Teachers as Designers


     A pen is all I had in front of me. No paper. No books. We were, after-all, instructed not to bring any books with us to the first class. Instructions that were repeated in a reassuring way when I sat down and asked what we would need? "Nothing" the simple reply. Nothing was exactly what sat in front of most of the other students in the room. Yet I put a pen where a paper or book should be, surely we would need that, I reasoned. The box of what I assumed were handouts sat clearly in front of our instructor, we would get those soon I anticipated. Except it wasn't soon. As the introductions and the name-game fed into a lecture and the lecture led to a power-point presentation my anticipation plunged into a ripple of uneasiness. "When are we going to get those hand-outs?" I pined.
       Our first break came and the chance to stretch my legs eased my desire to put ink to paper, any paper. Together again we learned that there are multiple meanings of 'Digital learning' but it is best stated as "any instructional practice that is effectively using technology to strengthen the student learning experience.”
Finally the hand-outs came. Yes! Paper to write on. The next bit of knowledge handed to us; there is a difference between planning and designing. Explained to us in two different news stories that we read and then discussed. When it comes to the classroom, planning is effective and necessary but it is not design. Design is the distillation scientific formulas and artistic expression, giving purpose and reason to classroom action. ”As a cognitive mode, design depends on “principles rather than theories and heuristics of practice rather than explanations” Laurillard, 2012, p. 1
A Teacher as a designer will build a bridge from their Content, Pedagogical, & Technological knowledge so that effective classroom practice will enhance the learning of their students. To be designers, Teachers must identify design problems, learn to consider and invent possibilities as well as recognize and embrace constraints. They must also integrate design principles, processes, patterns, and peripherals.
            Thinking of myself as a designer I believe it will impact my practice in that I will give more thought to what I am trying to accomplish. I should take the time to ask myself what is my reason for this lesson. What is the purpose of this lesson?
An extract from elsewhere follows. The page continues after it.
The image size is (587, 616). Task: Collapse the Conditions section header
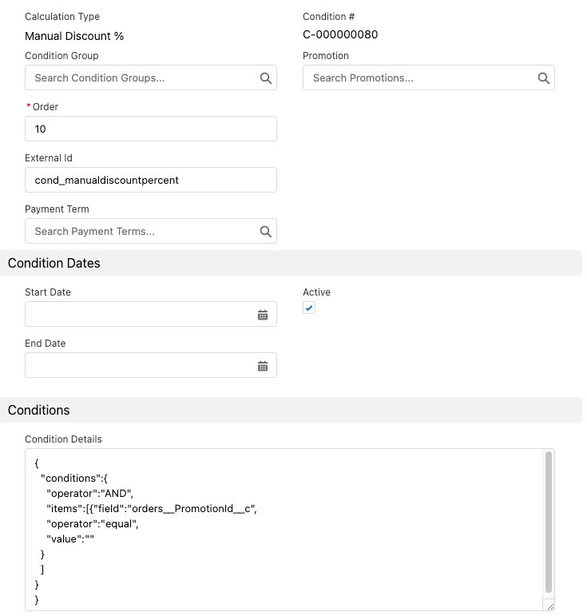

Is this something to fill the day or am I enhancing the experience for my students as I guide them to discover knowledge.
Just as the design of the name game we played at the beginning of class taught us that there are different methods of memorization, the design of not having anything in front of me for the first hour of class taught me that I can be an auditory learner and that I should put more value into verbal conversation. We are surrounded by so much noise, not just auditory noise, but visual and tactile noise that just to sit and not be surrounded by stuff and have an active role in conversation was refreshing.

I’ll conclude with my final thoughts: A good plan will accomplish a task, a good design will enhance the experience. There is nothing wrong with completing a task or a list of tasks, as that lends to building confidence, but an enhanced experience that guides you to a discover-able knowledge can open your mind to a hunger to discover more.